• Economic News Summary and Academia Gender Discrimination

    Why Women Don’t Get the Credit They Deserve

    Nov 16 • Behavioral Economics, Economic History, Economic Thinkers, Education, Gender Issues, Lifestyle, Thinking Economically • 99 Views

    Please decide how you perceive Dr. Goldin in each of the following sentences:

    “Lawrence Katz, a professor at Harvard and a leading scholar of education economics, co-wrote a paper a few years ago with Claudia Goldin…”

    “Claudia Goldin and Lawrence Katz, both professors at Harvard and leading scholars of education economics, co-wrote a famous paper a few years ago in which they pointed out…”

    Planet Money journalist Adam Davidson initially used the first sentence in a NY Times Magazine article but then replaced it with the second one and apologized to Dr.
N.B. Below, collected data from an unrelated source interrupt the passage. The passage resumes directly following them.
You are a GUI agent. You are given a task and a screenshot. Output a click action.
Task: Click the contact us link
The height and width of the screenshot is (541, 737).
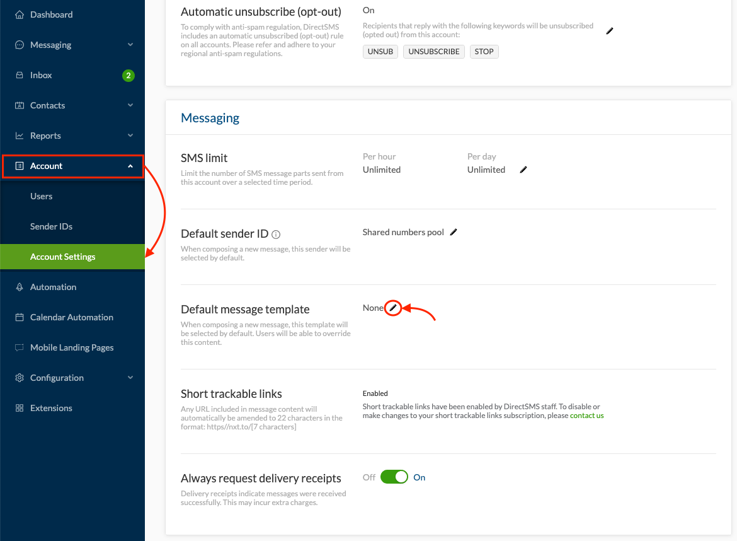[586, 415]
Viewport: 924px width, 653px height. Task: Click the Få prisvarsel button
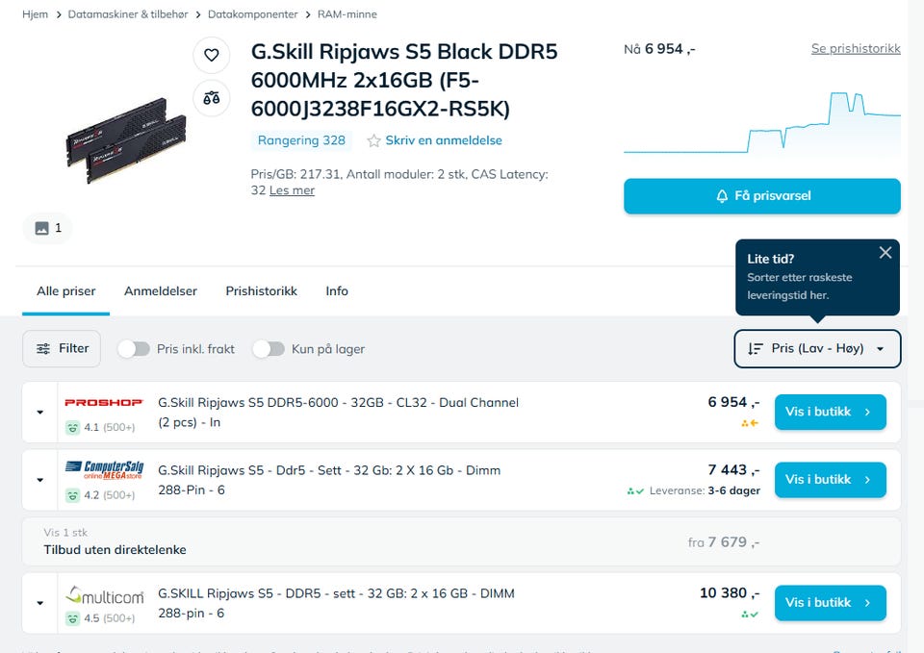click(761, 196)

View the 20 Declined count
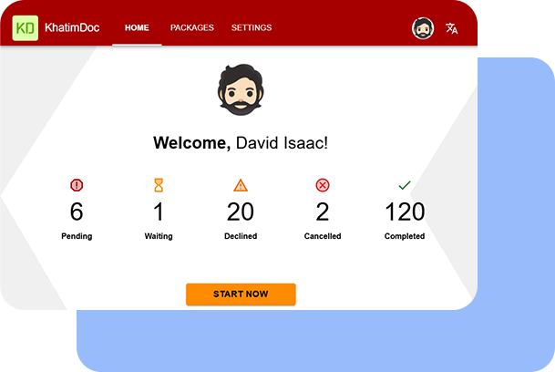click(x=241, y=212)
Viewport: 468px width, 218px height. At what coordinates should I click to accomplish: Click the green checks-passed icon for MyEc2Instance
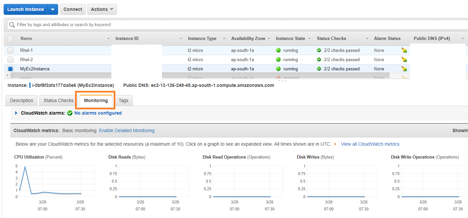(x=319, y=69)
Goldin.

    Where are we going? To expectations bias.

    Second Billing for Female Economists

    In economic research, co-authors are listed in alphabetical order and assumed to have contributed equally. Only when one author does more than the other(s) will that person’s name move out of the traditional sequence and precede the others.

    The press though usually ignores the proper author sequence. Referring to a paper co-written by Anne Case, an esteemed Princeton economist and her husband Angus Deaton, Princeton Nobel laureate, they cited Deaton first.

    This is a screen shot from an academic journal of the paper’s title and its authors:

    gender issues and female economists

    Yes, we could say Deaton was named first by the press because of his Nobel. However, in a NY Times Upshot column, economist Justin Wolfers convinces us with a host of examples that what happened to Dr. Case is the rule rather than the exception. Citing his own experience, Dr. Wolfers recalled that Anne Marie Slaughter in her article, “Why Women Still Can’t Have It All,” slighted his significant other Betsey Stevenson, then chief economist at the Department of Labor, by naming her as the second author of a paper she had written with him.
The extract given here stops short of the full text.